Jan 102025
 

Full Albums features covers of every track off a classic album. Got an idea for a future pick? Leave a note in the comments!

Excitable Boy

Warren Zevon was quite an excitable boy himself, it seems, if not necessarily in the league of the character described in the song of that name, a highpoint in his third album release. A maverick individual with a bag of demons, he cast a spiky flame across the AOR uplands of the ’70s and ’80s, falling in and out of favor, exasperating and alienating friends, family and fans alike. A couple late career upturns brought him back into focus as the century turned, before lung cancer scythed a swath through his renaissance. It also supplied him the means for some exceptional last gasp, literally, material, releasing The Wind just one month before his 2003 death.

Like many of that era, Zevon’s career began as a songwriter for hire/jingle composer. The Turtles were early recipients of his style. His 1970 debut Wanted Dead or Alive sank with little trace, sending him back to supper clubs and session work. Jackson Browne gave him a huge break, producing and promoting his second disc before taking him out on tour, as his support and gig-buddy. The Browne connection, and the prestigious Asylum label, contrived to bring attention earlier lacking, his quirky songs now available to a much larger audience. This eponymous 1976 album was duly hailed “a masterpiece” by Rolling Stone.

Bolstered by recognition, two years later saw the release of Excitable Boy, again helmed by Browne, together with guitarist Waddy Wachtel. This saw Zevon’s career-best sales, going platinum and attaining a Billboard Top 10 placing. Furthermore, the single from the album, “Werewolves Of London,” #21 on the US chart, prove also an unlikely critical hit in the U.K., at a time when punk rock was more the emergent flavor of the day, alerting this writer to his oeuvre, a love maintained immediately and thereafter.

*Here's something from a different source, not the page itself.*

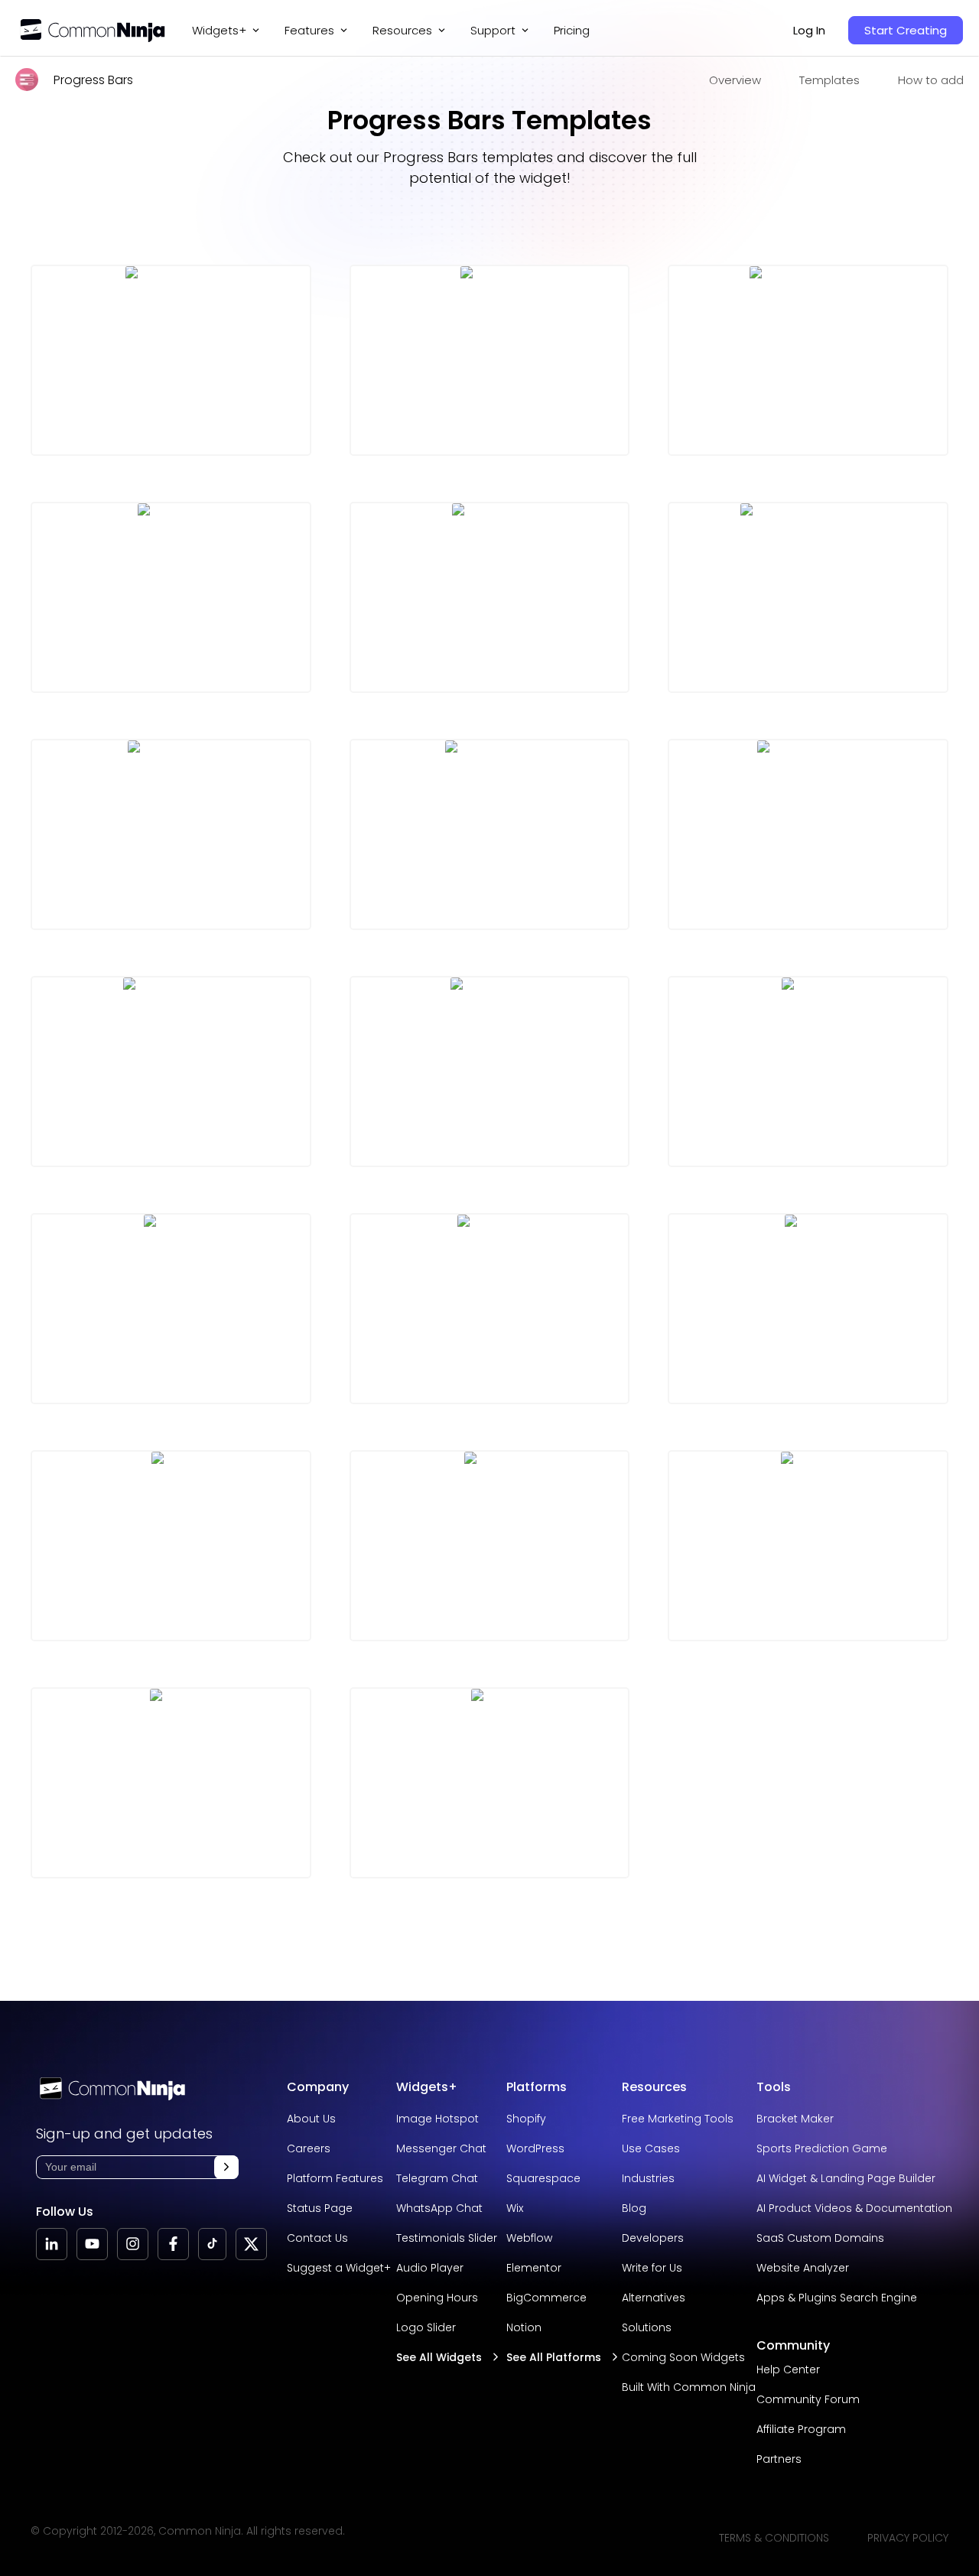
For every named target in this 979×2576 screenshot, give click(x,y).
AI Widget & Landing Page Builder (845, 2178)
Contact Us (317, 2238)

So let’s see how it and rest of Excitable Boy has lasted, as inspiration and influence for the covers work of others.

Phil Cody – Johnny Strikes Up the Band (Warren Zevon cover)

A standard guitar and piano progression, the original “Johnny Strikes Up the Band” is characterized by Zevon’s gruff vocal idiosyncrasy, the piano part sufficient to remove the otherwise conventional guitar parts. A classic opening song, it plays a sort of “hey kids, let’s put the show on right here” type vibe of no small appeal, a feel-good song about the power of music to make you, yes, feel good. Sometimes said to be about Queen, given the lyrical mention of a Freddie, it seems more likely to be about himself, unless John Deacon was really being credited as the prime ignition of that “Bo Rhap” hitmakers.

Phil Cody is a jobbing folk-rocker with the road in his blood. He toured with the 1990s Zevon, the two having a lot in common. This track comes from a disc he made, Cody Sings Zevon, all the songs given a folksy jug band sheen. With a voice a little harsher than his mentor’s, Cody infuses the songs with a swagger quite separate from the more conventional originals, not that much removed from John Hiatt’s more bluegrass based work.

Lauren O’Connell – Roland the Headless Thompson Gunner (Warren Zevon cover)

Surely one of the weirdest songs in the Zevon canon, “Roland the Headless Thompson Gunner” sounds as if should come from the pages of Marvel’s Sgt. Fury & his Howling Commandoes, a cousin to Stan Ridgeway’s protagonist in “Camouflage.” It is actually, if loosely, based on the exploits of co-writer David Lindell, a one-time mercenary who operated a bar in Spain. Lauren O’Connell gifts it with a simple organ and drum machine backing, her voice a sparse and spare commentary. A defiantly DIY musician, she has a bevy of material available, mainly of her own composition, but this comes from an all-covers selection called, concisely, Covers. I like the deadpan contrast between the presentation and the content, which adds to the overall oddness.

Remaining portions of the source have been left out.